Please write out the data below once more, exactly as it stands.
******
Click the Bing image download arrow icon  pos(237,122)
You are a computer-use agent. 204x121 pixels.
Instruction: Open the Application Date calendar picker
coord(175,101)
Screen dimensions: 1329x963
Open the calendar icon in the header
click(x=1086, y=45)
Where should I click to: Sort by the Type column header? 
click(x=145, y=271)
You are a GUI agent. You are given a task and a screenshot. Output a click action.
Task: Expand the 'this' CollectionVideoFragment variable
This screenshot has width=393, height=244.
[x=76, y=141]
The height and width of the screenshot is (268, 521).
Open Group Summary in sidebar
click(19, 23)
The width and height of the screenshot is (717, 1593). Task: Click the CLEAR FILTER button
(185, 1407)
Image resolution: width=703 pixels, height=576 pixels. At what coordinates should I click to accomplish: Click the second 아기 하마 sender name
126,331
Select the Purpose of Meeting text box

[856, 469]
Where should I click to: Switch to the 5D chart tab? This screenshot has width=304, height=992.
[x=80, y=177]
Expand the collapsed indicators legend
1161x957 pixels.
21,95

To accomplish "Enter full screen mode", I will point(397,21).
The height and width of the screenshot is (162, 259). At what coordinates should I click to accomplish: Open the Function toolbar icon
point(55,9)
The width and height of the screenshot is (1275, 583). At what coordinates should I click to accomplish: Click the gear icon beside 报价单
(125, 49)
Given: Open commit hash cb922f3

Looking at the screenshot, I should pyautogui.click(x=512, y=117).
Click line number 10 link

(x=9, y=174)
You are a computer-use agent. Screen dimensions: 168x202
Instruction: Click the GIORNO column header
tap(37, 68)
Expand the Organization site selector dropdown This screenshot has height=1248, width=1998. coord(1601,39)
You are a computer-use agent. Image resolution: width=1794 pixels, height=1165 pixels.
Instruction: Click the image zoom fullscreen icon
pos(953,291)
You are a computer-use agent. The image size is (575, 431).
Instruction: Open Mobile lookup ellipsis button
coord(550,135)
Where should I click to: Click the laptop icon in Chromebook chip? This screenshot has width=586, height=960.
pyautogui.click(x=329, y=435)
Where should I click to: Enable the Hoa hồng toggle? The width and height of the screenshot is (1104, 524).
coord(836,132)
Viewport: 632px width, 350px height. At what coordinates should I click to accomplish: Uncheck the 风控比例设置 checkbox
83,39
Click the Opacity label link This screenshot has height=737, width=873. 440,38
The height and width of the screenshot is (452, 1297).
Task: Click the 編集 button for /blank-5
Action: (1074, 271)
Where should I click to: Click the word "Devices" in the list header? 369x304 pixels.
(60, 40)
******
### WRITTEN RESPONSE
Click the Bing image download arrow icon  pos(237,122)
You are a computer-use agent. 204x121 pixels.
Instruction: Open the Application Date calendar picker
coord(175,101)
Screen dimensions: 1329x963
Open the calendar icon in the header
click(x=1086, y=45)
Where should I click to: Sort by the Type column header? 
click(x=145, y=271)
You are a GUI agent. You are given a task and a screenshot. Output a click action.
Task: Expand the 'this' CollectionVideoFragment variable
This screenshot has width=393, height=244.
[x=76, y=141]
The height and width of the screenshot is (268, 521).
Open Group Summary in sidebar
click(19, 23)
The width and height of the screenshot is (717, 1593). Task: Click the CLEAR FILTER button
(185, 1407)
Image resolution: width=703 pixels, height=576 pixels. At what coordinates should I click to accomplish: Click the second 아기 하마 sender name
126,331
Select the Purpose of Meeting text box

[856, 469]
Where should I click to: Switch to the 5D chart tab? This screenshot has width=304, height=992.
[x=80, y=177]
Expand the collapsed indicators legend
1161x957 pixels.
21,95

To accomplish "Enter full screen mode", I will point(397,21).
The height and width of the screenshot is (162, 259). At what coordinates should I click to accomplish: Open the Function toolbar icon
point(55,9)
The width and height of the screenshot is (1275, 583). At what coordinates should I click to accomplish: Click the gear icon beside 报价单
(125, 49)
Given: Open commit hash cb922f3

Looking at the screenshot, I should pyautogui.click(x=512, y=117).
Click line number 10 link

(x=9, y=174)
You are a computer-use agent. Screen dimensions: 168x202
Instruction: Click the GIORNO column header
tap(37, 68)
Expand the Organization site selector dropdown This screenshot has height=1248, width=1998. coord(1601,39)
You are a computer-use agent. Image resolution: width=1794 pixels, height=1165 pixels.
Instruction: Click the image zoom fullscreen icon
pos(953,291)
You are a computer-use agent. The image size is (575, 431).
Instruction: Open Mobile lookup ellipsis button
coord(550,135)
Where should I click to: Click the laptop icon in Chromebook chip? This screenshot has width=586, height=960.
pyautogui.click(x=329, y=435)
Where should I click to: Enable the Hoa hồng toggle? The width and height of the screenshot is (1104, 524).
coord(836,132)
Viewport: 632px width, 350px height. At what coordinates should I click to accomplish: Uncheck the 风控比例设置 checkbox
83,39
Click the Opacity label link This screenshot has height=737, width=873. 440,38
The height and width of the screenshot is (452, 1297).
Task: Click the 編集 button for /blank-5
Action: (1074, 271)
Where should I click to: Click the word "Devices" in the list header? 369x304 pixels.
(60, 40)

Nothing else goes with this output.